When a new venture considers whether employees or independent contractors are appropriate, it is helpful to consider the legal test applied by many courts to determine the difference. Despite what a contract may state, whether a person is an independent contractor or an employee will be decided by the courts. A common test used by courts is called the "right-to-control" test. If a business retains control over the manner and means of the job performance, a court may find an employer-employee relationship. On the other hand, if a business only specifies the finished product but not the manner in which it is achieved, a court would likely find independent contractor status. Because independent contractors and employees expose a business to different sets of laws, the consequences of being one or the other can be great and can arise in a number of legal situations. Accordingly, businesses that intend to hire an independent contractor as opposed to an employee should make that election explicit in a well-drafted written agreement after consultation with legal professionals and in accord with relevant state laws. If a business decides that the traditional employer-employee relationship is appropriate, the new business should be aware of the attendant state and federal responsibilities, including taxation, Social Security benefits, workers' compensation, the proper procedures for hiring and termination, and the relevant antidiscrimination laws.
New Ventures & New Ideas
New ventures often involve new ideas. Those new ideas or representations can distinguish a business from competitors and provide the competitive edge that can lead to success. The federal government provides protection for such intellectual property by way of patent, trademark, and copyright law. The inventor of a novel and useful device can seek trademark protection under United States patent law. Patent registration, once completed, affords the owner exclusive rights to sell and license the device and allows the owner to seek legal remedy if another infringes, or illegally uses, the patented invention. Copyright law protects literary and creative works committed to a tangible form and also affords exclusive rights to the creator to control and profit from the work. Trademarks, and the related service marks, are unique groups of words or arrangements. Those marks are associated with a particular business and identify and distinguish the business from competitors. Any new venture that may have intellectual property entitled to legal protection would be wise to explore the advantages of pursuing such protection.
Conclusion
New ventures are a vital source of employment and growth for the United States economy. Entrepreneurs who engage in new ventures, whether as part of a large corporation or as an individual working out of a studio apartment, should be aware of the advantages and requirements imposed by the law. State business formation law and federal intellectual property law offer entrepreneurs powerful tools to protect their assets and ideas. Other laws impose duties on business, such as federal and state tax laws, tort law, employment law, securities law, and other legal considerations. Entrepreneurs should be diligent in discovering and understanding which laws apply to their chosen activity to ensure the maximum chances for success. Accordingly, the entrepreneur should educate themselves to the extent possible and, as part of the team- building process, engage the most experienced attorney that their budget will allow. Establishing and advising businesses is a complicated matter and this article merely touches on a few areas that may come up in the process and is not intended as a legal guide applicable to any given set of facts. As with all legal matters, every person should consult their own counsel who can address the specific facts of their case.
Terms & Concepts
Entrepreneurship: The practice of setting up and financing new commercial enterprises to make a profit
Charter & Bylaws: The organizational documents of a corporation that govern the corporate affairs in conjunction with relevant state laws.

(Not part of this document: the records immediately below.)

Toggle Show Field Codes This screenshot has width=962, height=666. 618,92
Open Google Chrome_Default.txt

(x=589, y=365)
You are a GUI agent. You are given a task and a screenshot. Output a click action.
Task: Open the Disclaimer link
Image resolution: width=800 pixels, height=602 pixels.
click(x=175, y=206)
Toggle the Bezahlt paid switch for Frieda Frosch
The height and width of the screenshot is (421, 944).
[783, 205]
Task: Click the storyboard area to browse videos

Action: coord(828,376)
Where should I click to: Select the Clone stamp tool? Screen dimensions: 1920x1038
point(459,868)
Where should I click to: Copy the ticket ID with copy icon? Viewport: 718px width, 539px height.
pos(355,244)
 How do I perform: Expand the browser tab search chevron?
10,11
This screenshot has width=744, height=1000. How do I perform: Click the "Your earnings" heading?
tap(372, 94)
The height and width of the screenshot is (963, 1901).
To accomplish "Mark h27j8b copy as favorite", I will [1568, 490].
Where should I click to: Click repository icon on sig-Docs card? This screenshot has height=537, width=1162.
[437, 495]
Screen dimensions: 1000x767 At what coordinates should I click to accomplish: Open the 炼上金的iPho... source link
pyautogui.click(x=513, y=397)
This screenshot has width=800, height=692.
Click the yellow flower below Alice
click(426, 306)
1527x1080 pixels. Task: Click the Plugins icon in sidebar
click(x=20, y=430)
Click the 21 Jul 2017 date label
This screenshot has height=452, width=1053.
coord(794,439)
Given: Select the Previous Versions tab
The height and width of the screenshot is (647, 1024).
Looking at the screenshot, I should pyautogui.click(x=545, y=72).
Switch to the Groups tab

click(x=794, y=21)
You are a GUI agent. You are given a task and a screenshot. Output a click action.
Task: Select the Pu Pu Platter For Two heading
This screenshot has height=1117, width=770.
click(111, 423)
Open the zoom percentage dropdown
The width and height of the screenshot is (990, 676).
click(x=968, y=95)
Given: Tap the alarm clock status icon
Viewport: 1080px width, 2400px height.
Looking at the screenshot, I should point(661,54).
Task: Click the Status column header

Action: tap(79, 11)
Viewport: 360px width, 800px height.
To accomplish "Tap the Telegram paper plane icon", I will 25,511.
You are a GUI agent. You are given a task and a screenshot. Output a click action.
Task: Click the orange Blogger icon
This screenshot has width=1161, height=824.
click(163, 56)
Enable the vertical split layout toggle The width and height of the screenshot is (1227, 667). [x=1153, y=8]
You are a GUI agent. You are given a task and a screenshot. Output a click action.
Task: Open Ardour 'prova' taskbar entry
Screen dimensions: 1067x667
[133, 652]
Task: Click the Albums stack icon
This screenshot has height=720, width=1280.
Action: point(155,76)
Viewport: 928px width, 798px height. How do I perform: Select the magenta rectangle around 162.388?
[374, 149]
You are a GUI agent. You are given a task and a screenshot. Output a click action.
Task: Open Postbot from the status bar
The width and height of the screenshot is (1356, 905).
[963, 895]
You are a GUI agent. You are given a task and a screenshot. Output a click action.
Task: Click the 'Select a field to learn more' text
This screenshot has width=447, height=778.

Copyright: The exclusive right of the author or creator of a literary or artistic property (such as a book, movie, or musical composition) to print, copy, sell, license, distribute, transform to another medium, translate, record, perform, or otherwise use (or not use) and to give it to another by will.
Intellectual Property: Class of intangible property rights protecting the product of human intellect. Includes, among others, patent, trademark, and copyright.
Independent Contractor: A person or business that performs services for another person or entity under a contract between them, with the terms spelled out such as duties, pay, the amount and type of work, and other matters. An independent contractor is distinguished from an employee, who works regularly for an employer. The exact nature of the independent contractor's relationship with the hiring party has become vital since independent contractors pay their own taxes without payroll deduction, have no retirement or health benefits, and often is not entitled to worker's compensation coverage. Public agencies, particularly the Internal Revenue Service, look hard at independent contractor agreements when it appears the contractor is much like an employee. An independent contractor must be able to determine when and where work is performed, be able to work for others, provide own equipment and other factors which are indicative of true independence.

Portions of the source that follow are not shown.